--- Document segment ---

Three things to take from this table:

balanced is competitive on its own. The default mode hits ~75% reduction without dropping any metadata — agents get full commit headers, file perms/dates, and complete test failure detail. Only 7pp behind RTK while making a different fidelity trade-off.
aggressive decisively wins on raw compression — 93.0%, beating RTK by 10.5pp. Pick this when you want maximum token savings and the agent will rarely re-read the dropped detail.
auto lets the model pick. Per-command LLM judgment landed at 77.9% overall — between balanced and aggressive. The interesting result is what it picked: balanced for git/test outputs (where commit bodies and failure detail matter), aggressive for ls -laR and find (where the question is "what's there?", not "show me everything"), conservative for tiny outputs where compression is pointless.

Aggressive mode covers a wider command surface than the table above hints — it also handles df (drops pseudo-filesystems), du (top-N by size), ps aux (PID/%CPU/%MEM/CMD only, drops kernel threads), npm ls (strips tree-drawing chars + deduped/extraneous markers), and grep/rg (groups by file, truncates long lines).

What balanced now does (over conservative):

ls -l* drops total N, ./.. entries (universal noise) but keeps perms/dates
git log keeps headers + first 3 body lines per commit, replacing the rest with [+N lines omitted]
find / ls -R summarizes per-directory once output exceeds 20 entries
Generic dedup/progress/group runs at 5KB instead of 10KB

RTK has a single fixed compression strategy — comparable to context-compress aggressive. context-compress lets the agent choose: reach for aggressive when the question is "what changed", balanced when the question is "explain why".

--- Dataset section ---

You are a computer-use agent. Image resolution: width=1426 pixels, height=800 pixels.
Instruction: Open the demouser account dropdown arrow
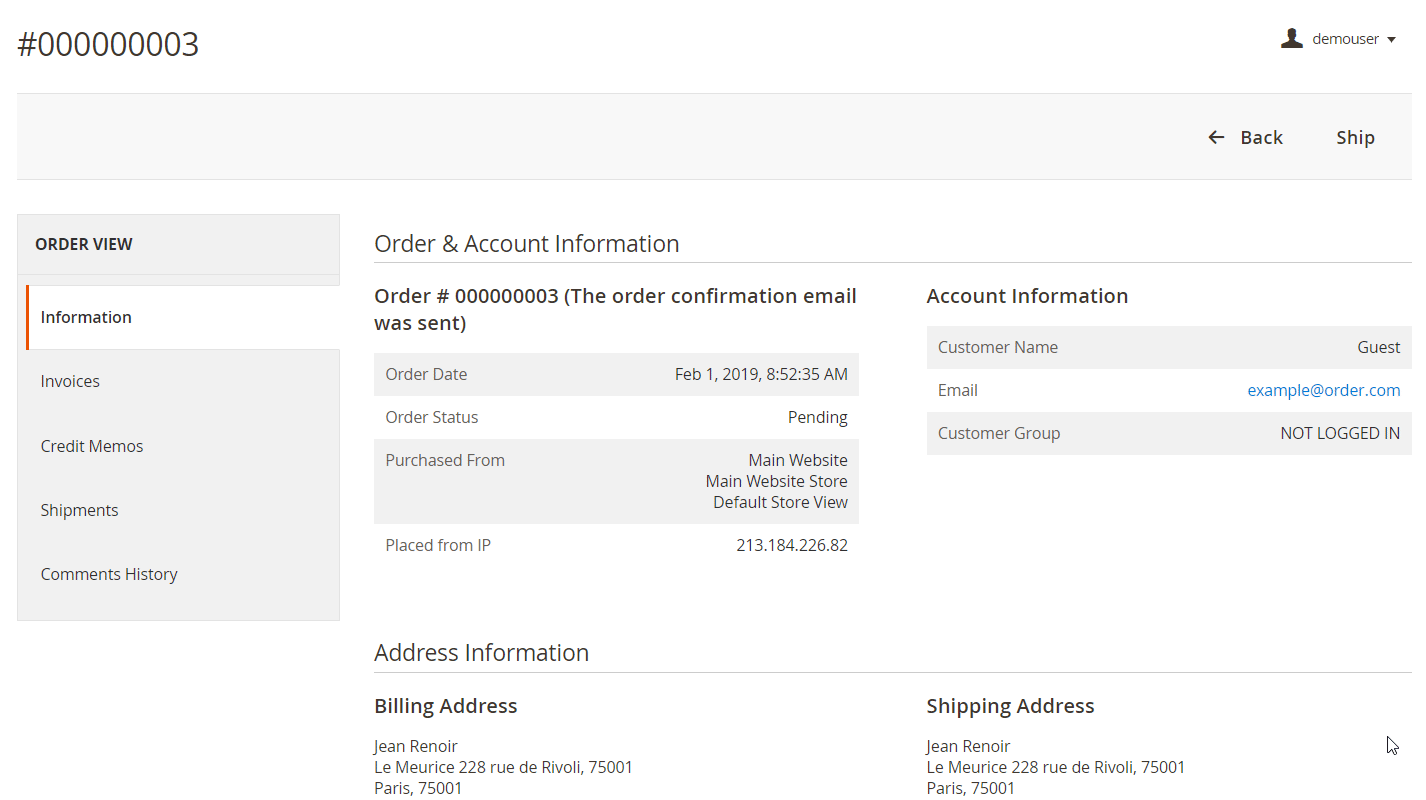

---

### Apply what you read
1. According to the context-compress text, what overall reduction did auto mode reach?
2. Copy a section of the context-compress text word for word, beginning at the words "Three things to" and stopping after the words "compression is pointless.".
3. Write the next part of the context-compress text, picking up right after its last sentence.
The material plays no part in this work.

### Expected responses
1. Auto mode reached 77.9% overall.

2.
Three things to take from this table:

balanced is competitive on its own. The default mode hits ~75% reduction without dropping any metadata — agents get full commit headers, file perms/dates, and complete test failure detail. Only 7pp behind RTK while making a different fidelity trade-off.
aggressive decisively wins on raw compression — 93.0%, beating RTK by 10.5pp. Pick this when you want maximum token savings and the agent will rarely re-read the dropped detail.
auto lets the model pick. Per-command LLM judgment landed at 77.9% overall — between balanced and aggressive. The interesting result is what it picked: balanced for git/test outputs (where commit bodies and failure detail matter), aggressive for ls -laR and find (where the question is "what's there?", not "show me everything"), conservative for tiny outputs where compression is pointless.

3.
Token Reduction

context-compress achieves 99.2% token reduction across a typical 12-operation coding session.

Operation	Before	After	Reduction
Read bundled file (776KB)	194,076 tok	105 tok	99.9%
Playwright snapshot (56KB)	14,000 tok	75 tok	99.5%
Read CSV/JSON data (100KB)	25,000 tok	125 tok	99.5%
Read source file (21KB)	5,250 tok	88 tok	98.3%
npm install log (15KB)	3,750 tok	50 tok	98.7%
curl API response (12KB)	3,000 tok	88 tok	97.1%
npm test (42 tests)	935 tok	45 tok	95.2%
batch_execute (5 cmds)	6,250 tok	375 tok	94.0%
fetch_and_index (45KB page)	11,250 tok	750 tok	93.3%
grep (small output)	361 tok	361 tok	0%
Session Total	267,121 tok	2,223 tok	99.2%

Without context-compress, 12 operations consume 133% of the 200K context window — overflowing it entirely. With context-compress, the same operations use 1.1%, leaving 98.9% free for actual conversation.

Data isn't deleted — it's indexed in FTS5 and searchable on demand. Small outputs (<5KB) pass through uncompressed.

Read the full Token Reduction Report — includes cost analysis, architecture deep-dive, and FAQ on context loss trade-offs.

What Changed from context-mode

	context-mode	context-compress
Credentials	20+ auth env vars passed by default	Opt-in only (`passthroughEnvVars: []`)
Hook writes	Self-modifies `settings.json`	Zero filesystem writes
Rust compile	Shell string → injection risk	`execFileSync` with array args
Upgrade	`git clone` arbitrary code	Removed entirely
FTS5 indexing	Always dual-table (Porter + trigram)	Lazy trigram — 50% fewer writes
Runtime detect	Sequential `execSync` ~250ms	Parallel `Promise.all` ~40ms
batch_execute	Sequential commands	`Promise.allSettled` parallel
Config	None	ENV + file + defaults
Errors	23 silent catch blocks	`CONTEXT_COMPRESS_DEBUG=1` logs all
Uninstall	None	`context-compress uninstall`

Configuration

Loaded in order: ENV vars → .context-compress.json → defaults

Environment Variables

# Enable debug logging (stderr)
CONTEXT_COMPRESS_DEBUG=1

# Pass specific env vars to subprocesses (default: none)
CONTEXT_COMPRESS_PASSTHROUGH_ENV=GH_TOKEN,AWS_PROFILE

# Disable curl/wget blocking
CONTEXT_COMPRESS_BLOCK_CURL=0

# Disable WebFetch blocking
CONTEXT_COMPRESS_BLOCK_WEBFETCH=0

# Disable Read/Grep nudges
CONTEXT_COMPRESS_NUDGE_READ=0
CONTEXT_COMPRESS_NUDGE_GREP=0

# Compression mode: conservative | balanced (default) | aggressive | auto
CONTEXT_COMPRESS_MODE=balanced

# Auto mode prefers the Anthropic API when this is set (faster than `claude -p` fallback)
ANTHROPIC_API_KEY=sk-ant-...

# RTK-style transparent Bash wrapping (default: off)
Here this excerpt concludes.